I had met someone who lived in Chicago while I was living in Orlando. We talked constantly- yadda yadda. He had come to visit me for a weekend and we had an amazing time. For his birthday I decided to meet him in NYC for a great weekend away together.

My best friend in Orlando kept pestering me about my weekend trip. Where was I going - with who - for what - etc. She knew. So on the Tursday night before I was to leave for NY, we sat in the work parking lot chatting for awhile, as we always did. We talked about absolutely nothing while I worked up the courage to say what it ended up she already knew.

"I'm going to NY to meet someone I am romantically interested in," I said.

"What's his name?" she asked. Completely stealing my thunder. I was all set with my little speech, my reasoning, my logic. She disarmed everything in one question. I still hadn't had to say the words, "I'm Gay." I skipped over the really hard part of actually saying the phrase I was dreading.

Data records

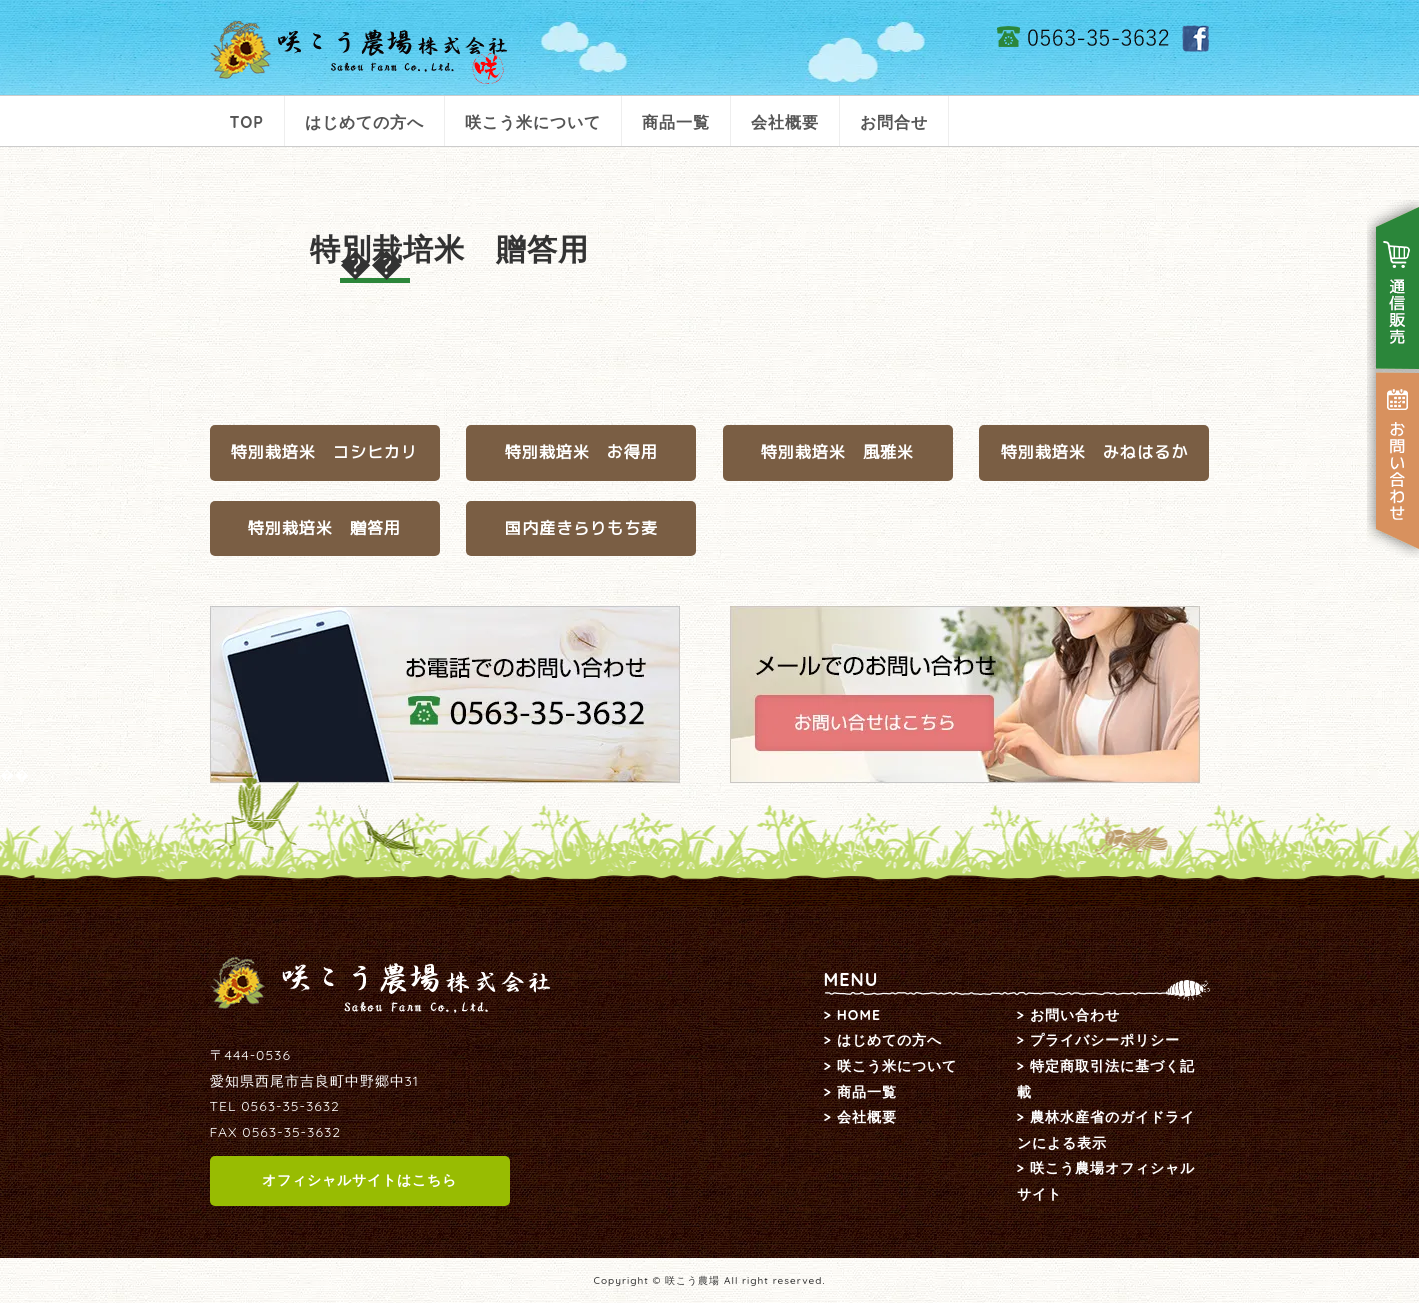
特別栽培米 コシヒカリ (324, 452)
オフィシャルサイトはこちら (359, 1180)
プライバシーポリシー (1105, 1040)
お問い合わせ (1075, 1015)
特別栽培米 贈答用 (324, 528)
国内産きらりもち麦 (581, 528)
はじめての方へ (364, 122)
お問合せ (894, 122)
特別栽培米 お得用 (581, 452)
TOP (247, 122)
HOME (859, 1015)
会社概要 (785, 122)
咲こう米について (533, 122)
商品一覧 (676, 122)
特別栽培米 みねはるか (1094, 452)
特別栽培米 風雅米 (837, 452)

Set problem A
From the coming-out story above, write out the passage between "My best friend" and "I was dreading.", inclusive.
Set problem B
According to the coming-out story, in what city did the writer plan to meet the man from Chicago for his birthday?

Exercise solution A
My best friend in Orlando kept pestering me about my weekend trip. Where was I going - with who - for what - etc. She knew. So on the Tursday night before I was to leave for NY, we sat in the work parking lot chatting for awhile, as we always did. We talked about absolutely nothing while I worked up the courage to say what it ended up she already knew.

"I'm going to NY to meet someone I am romantically interested in," I said.

"What's his name?" she asked. Completely stealing my thunder. I was all set with my little speech, my reasoning, my logic. She disarmed everything in one question. I still hadn't had to say the words, "I'm Gay." I skipped over the really hard part of actually saying the phrase I was dreading.

Exercise solution B
New York City.